Studies have shown that cryptococcosis is a disease with a relatively high mortality rate. In low- and middle-income countries, especially in sub-Saharan Africa, the mortality rate is between 26% and 63% [26]. Additionally, deaths related to cryptococcal meningitis can still reach hundreds of thousands every year [8]. Therefore, a rapid diagnosis of cryptococcal infection is necessary for patients presenting appropriate clinical symptoms. A comprehensive search with stringent screening criteria retrieved 15 articles eligible for inclusion in the study. These 15 articles encompassed 3901 serum samples, 4403 CSF samples, 1125 urine samples, 1163 venous whole blood samples, and 1163 fingerprick capillary blood samples. Moreover, the brand of LFA-tests in the included studies were IMMY, which indicated that the data we extracted would not cause great heterogeneity because of manufacturers of different brands.

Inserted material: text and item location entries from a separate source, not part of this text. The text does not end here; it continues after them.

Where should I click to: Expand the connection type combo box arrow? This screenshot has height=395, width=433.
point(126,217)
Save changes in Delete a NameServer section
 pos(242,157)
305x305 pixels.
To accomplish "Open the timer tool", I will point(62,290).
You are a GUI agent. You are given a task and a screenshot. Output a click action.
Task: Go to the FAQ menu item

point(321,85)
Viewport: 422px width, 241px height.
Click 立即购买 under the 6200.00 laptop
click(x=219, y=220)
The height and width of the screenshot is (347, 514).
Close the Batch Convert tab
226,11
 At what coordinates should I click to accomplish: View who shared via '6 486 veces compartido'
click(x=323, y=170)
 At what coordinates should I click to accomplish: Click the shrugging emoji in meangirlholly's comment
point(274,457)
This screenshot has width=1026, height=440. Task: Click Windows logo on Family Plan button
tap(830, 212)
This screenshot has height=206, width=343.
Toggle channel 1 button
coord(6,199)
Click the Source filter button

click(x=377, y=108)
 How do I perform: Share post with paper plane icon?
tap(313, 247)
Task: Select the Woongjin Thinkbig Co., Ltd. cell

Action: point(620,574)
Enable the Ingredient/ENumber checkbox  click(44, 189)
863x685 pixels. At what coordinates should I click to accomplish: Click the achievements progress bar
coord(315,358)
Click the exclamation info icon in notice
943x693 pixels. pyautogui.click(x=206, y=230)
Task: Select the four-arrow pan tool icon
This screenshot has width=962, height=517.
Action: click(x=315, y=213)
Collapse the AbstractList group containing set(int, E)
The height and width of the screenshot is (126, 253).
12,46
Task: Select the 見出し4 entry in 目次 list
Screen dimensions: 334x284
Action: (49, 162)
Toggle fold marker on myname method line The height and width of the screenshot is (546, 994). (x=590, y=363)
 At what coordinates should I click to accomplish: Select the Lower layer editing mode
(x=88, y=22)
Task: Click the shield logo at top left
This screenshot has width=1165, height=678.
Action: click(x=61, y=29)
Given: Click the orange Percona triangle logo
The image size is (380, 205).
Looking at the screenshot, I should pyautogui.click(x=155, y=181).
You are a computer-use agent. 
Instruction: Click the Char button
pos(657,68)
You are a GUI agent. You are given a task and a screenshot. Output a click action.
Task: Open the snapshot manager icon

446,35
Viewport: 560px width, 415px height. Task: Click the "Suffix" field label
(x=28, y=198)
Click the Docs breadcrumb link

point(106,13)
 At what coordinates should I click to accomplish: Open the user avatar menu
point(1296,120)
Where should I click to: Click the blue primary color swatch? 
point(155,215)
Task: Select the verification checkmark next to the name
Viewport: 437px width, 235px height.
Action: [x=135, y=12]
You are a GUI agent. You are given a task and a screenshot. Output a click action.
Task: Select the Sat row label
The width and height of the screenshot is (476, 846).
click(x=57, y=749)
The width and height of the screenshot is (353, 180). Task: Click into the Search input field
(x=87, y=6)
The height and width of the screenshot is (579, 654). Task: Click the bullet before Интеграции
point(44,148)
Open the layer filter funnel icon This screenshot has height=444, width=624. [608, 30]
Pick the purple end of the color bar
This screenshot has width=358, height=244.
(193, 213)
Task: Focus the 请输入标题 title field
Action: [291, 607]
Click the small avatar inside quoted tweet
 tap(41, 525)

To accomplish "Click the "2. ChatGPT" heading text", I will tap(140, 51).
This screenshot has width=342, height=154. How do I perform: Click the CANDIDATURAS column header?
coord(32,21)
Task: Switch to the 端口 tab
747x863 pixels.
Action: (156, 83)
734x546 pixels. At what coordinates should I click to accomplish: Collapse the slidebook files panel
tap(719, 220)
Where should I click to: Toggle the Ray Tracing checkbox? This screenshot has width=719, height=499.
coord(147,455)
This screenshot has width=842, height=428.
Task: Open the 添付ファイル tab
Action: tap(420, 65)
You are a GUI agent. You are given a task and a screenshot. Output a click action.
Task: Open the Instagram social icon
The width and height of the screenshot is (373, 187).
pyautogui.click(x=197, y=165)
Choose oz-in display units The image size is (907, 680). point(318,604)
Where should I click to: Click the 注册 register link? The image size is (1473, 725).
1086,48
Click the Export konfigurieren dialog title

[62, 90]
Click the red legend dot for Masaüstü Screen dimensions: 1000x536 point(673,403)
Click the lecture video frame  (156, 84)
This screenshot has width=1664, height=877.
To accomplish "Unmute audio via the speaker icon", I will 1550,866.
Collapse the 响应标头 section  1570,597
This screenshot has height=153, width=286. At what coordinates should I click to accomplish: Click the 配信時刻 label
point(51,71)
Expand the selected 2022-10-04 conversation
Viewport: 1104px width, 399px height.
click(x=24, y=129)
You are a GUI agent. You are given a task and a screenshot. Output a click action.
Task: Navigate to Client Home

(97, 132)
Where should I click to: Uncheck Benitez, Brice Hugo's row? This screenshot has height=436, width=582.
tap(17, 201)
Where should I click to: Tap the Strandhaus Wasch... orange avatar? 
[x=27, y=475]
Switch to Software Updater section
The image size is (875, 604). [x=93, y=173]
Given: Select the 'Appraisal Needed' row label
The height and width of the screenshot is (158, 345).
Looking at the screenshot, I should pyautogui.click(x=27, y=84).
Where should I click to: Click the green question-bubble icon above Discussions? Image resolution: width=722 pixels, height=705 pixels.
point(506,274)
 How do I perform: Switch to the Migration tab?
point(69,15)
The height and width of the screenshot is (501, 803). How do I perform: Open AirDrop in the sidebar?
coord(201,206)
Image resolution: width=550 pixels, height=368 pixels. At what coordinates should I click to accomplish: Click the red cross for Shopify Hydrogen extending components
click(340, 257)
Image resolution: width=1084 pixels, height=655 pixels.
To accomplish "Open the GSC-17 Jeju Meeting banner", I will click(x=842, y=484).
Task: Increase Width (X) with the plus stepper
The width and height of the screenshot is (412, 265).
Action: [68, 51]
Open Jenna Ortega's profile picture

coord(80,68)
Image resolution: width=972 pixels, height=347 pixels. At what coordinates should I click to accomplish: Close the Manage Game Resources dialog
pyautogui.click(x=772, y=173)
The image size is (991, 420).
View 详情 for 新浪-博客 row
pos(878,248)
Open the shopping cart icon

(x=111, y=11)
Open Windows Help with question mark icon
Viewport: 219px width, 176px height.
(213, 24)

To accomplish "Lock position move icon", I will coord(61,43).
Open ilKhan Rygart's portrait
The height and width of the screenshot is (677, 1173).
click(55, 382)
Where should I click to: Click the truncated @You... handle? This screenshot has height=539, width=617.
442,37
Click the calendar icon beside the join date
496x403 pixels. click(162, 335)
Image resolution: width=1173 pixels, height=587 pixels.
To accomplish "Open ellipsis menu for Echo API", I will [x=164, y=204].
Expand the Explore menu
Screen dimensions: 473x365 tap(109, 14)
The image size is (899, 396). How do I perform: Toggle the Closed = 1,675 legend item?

The results in meta-analysis showed that the combined sensitivity of LFA in serum and CSF was 0.98 (0.96–0.99) and 0.99 (0.98–0.99); specificity was 0.98 (0.97–0.98) and 0.99 (0.99–0.99); DOR was 1574.65 (730.16–3395.87) and 2509.29 (184.18–34,187.48); SROC AUC was 0.9962 and 0.9983, respectively.

Among these indexes, the PLR of the serum and CSF was > 10, while the NLR was < 0.1. The SROC AUC of the serum and CSF was close to 1. The SROC curve was close to the upper left corner, which indicated that the area under the curve was large. Both the AUCs were > 0.9, indicating that LFA had a relatively high overall diagnostic accuracy for serum and CSF. The DOR of serum and CSF was significant, indicating that the correct diagnosis is far larger than the wrong diagnosis. In conclusion, LFA has a high degree of accuracy in the diagnosis of serum and CSF.

The current analysis of these articles revealed several factors that can explain the observed heterogeneity: the differences in the reference methods in the studies; the same reference standard was not used in the study for identification; the interpretation of the results in LFA and reference methods may cause the artificial error.

Nevertheless, the current study has some limitations. Firstly, we collected all the relevant articles. However, it was difficult to ensure that no publication was missing. Secondly, we only included the articles published in the English language, which may contribute to bias. Thirdly, our study only included the articles from inception to August 2019. The difference in the reference standard might also lead to the heterogeneity of the included studies. Finally, meta-analyses of LFA for the diagnosis of cryptococcosis, only until 2015, were included. Thus, we could comprehensively analyze the accuracy of the LFA diagnosis of the cryptococcal infection.

Conclusions

In summary, our meta-analysis indicated that LFA tested in serum and CSF has high diagnostic accuracy in the diagnosis of cryptococcal infection for high-risk patients, such as HIV-infected patients. LFA performed in urine, or other samples could be a screening tool for the early diagnosis of cryptococcal infection; however, additional studies are required for the substantiation of these results.